Strange Glory also contains an unusually high level of theological nuance for the biography genre. Marsh transitions between Niebuhr, Bonhoeffer, Hegel, and Barthian theology, all with apparent ease. Seldom will you find a biography so well researched, both in terms of its history and also theology, as Marsh’s.
Marsh’s Bonhoeffer is complex. Where some biographers might stray by casting characters in white-and-black cowboy hats, heroes and villains, Marsh’s profile of Bonhoeffer is replete with contradictions—a signal to readers that the author understands the complexity of real-life people. Marsh’s Bonhoeffer is both cowardly and heroic, spoiled and earnest, worldly and naïve. In the words of Walt Whitman, “Do I contradict myself? Very well, then I contradict myself, I am large, I contain multitudes.” Marsh’s Bonhoeffer is realistic; the author isn’t afraid to paint Bethge’s friend in a less than flattering light.
Marsh was apparently quite struck by the level of attention Bonhoeffer gave to his clothing.

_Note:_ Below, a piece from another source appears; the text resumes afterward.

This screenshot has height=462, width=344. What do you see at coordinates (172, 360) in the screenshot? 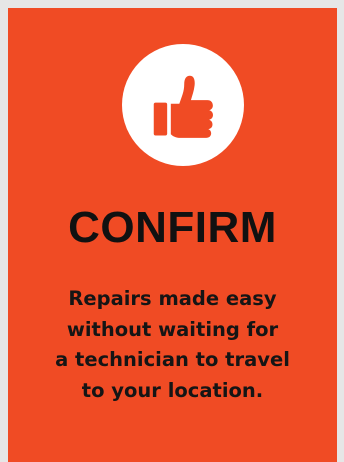
I see `description-line: a technician to travel` at bounding box center [172, 360].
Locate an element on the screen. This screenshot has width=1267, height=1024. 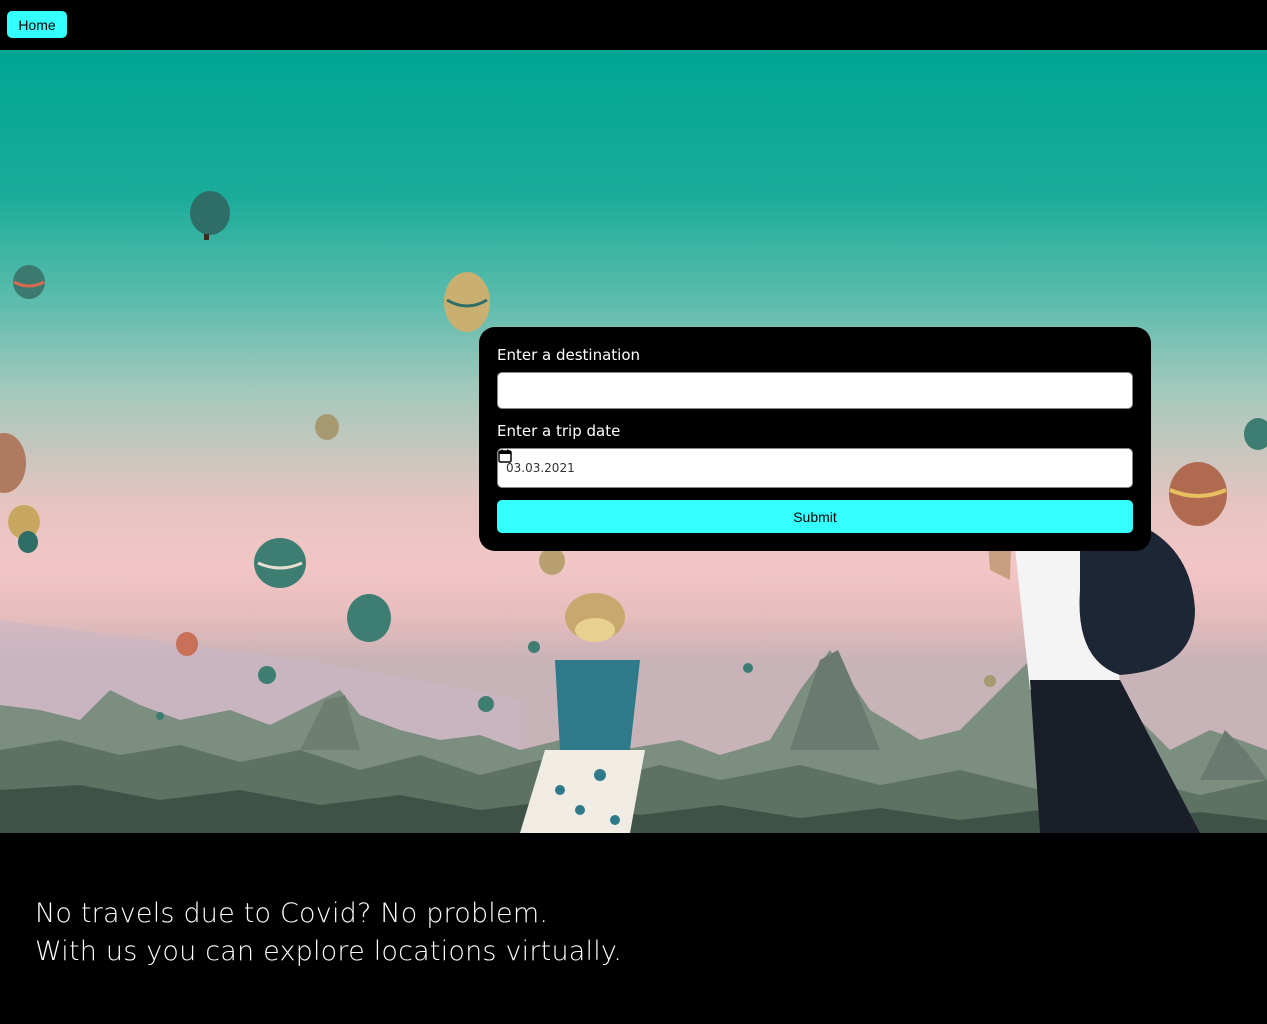
calendar-icon is located at coordinates (505, 456).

In nearly every chapter Marsh weaves in a comment by Bonhoeffer or another friend regarding the style or condition of his clothes. This is one way Marsh projects Bonhoeffer as a high-maintenance socialite. Marsh curates Bonhoeffer’s letters, personal records (Bonhoeffer kept meticulous records of everything), and journals in such a way as to construct a history of Bonhoefferian aesthetics. He calls him a “fashion-hound.”

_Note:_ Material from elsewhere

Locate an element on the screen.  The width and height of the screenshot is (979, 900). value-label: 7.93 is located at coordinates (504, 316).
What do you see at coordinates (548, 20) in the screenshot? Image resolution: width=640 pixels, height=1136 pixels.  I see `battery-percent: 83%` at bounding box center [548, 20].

But that’s not the only way Bonhoeffer was high maintenance, according to Marsh. In Strange Glory, Bonhoeffer is emotionally suffocating toward those he cares about most. Marsh observes, “Bonhoeffer’s emotional resources, it must be readily acknowledged, were not equal to his intellectual ones, even at this mature age” (307). From a young age Bonhoeffer had extremely high, often demanding, expectations for friendship—a fact Marsh relies on to imply some rather suggestive ideas regarding the nature of Bonhoeffer’s relationship with Bethge.
Was Bonhoeffer Gay?
Many reviewers and bloggers have fixated on whether Marsh has outed Bonhoeffer as having been romantically attracted to Bethge (e.g., The Daily Dish, Christianity Today, Wesley Hill). To be sure, a major theme of the latter half of the book is Bonhoeffer’s bizarre and emotionally complicated relationship with his spiritual confidant at the underground seminary. The closest thing to convincing evidence comes when Marsh writes, “Some seminarians, indeed, wondered whether Bonhoeffer had fallen in love with the boyish country pastor [Bethge]” (236), or that they shared a bank account and mailed Christmas cards together. But I would tend to agree with Timothy Larsen’s sentiment in his review for Christianity Today: “This turns into a major, recurring theme in Strange Glory. It fascinated me at first, but I grew tired of Marsh directing the camera angle of every scene so as to rather heavy-handedly keep it in view.” Marsh seems to diagnose Bonhoeffer’s engagement to Maria Von Wedemeyer as a reluctant imitation of Bethge (who was engaged to Renate Schleicher shortly before Bonhoeffer) in an effort to remain close to his “soul mate” (337).
Similar to speculation regarding the nature of C. S. Lewis’s relationship with Jane Moore, the nature of Bonhoeffer’s friendship with Bethge will serve as a distracting conversation point for the foreseeable future. It’s unfortunate, really, because Marsh’s book has much more to offer about Bonhoeffer than his romantic interests (or lack thereof, depending on your view).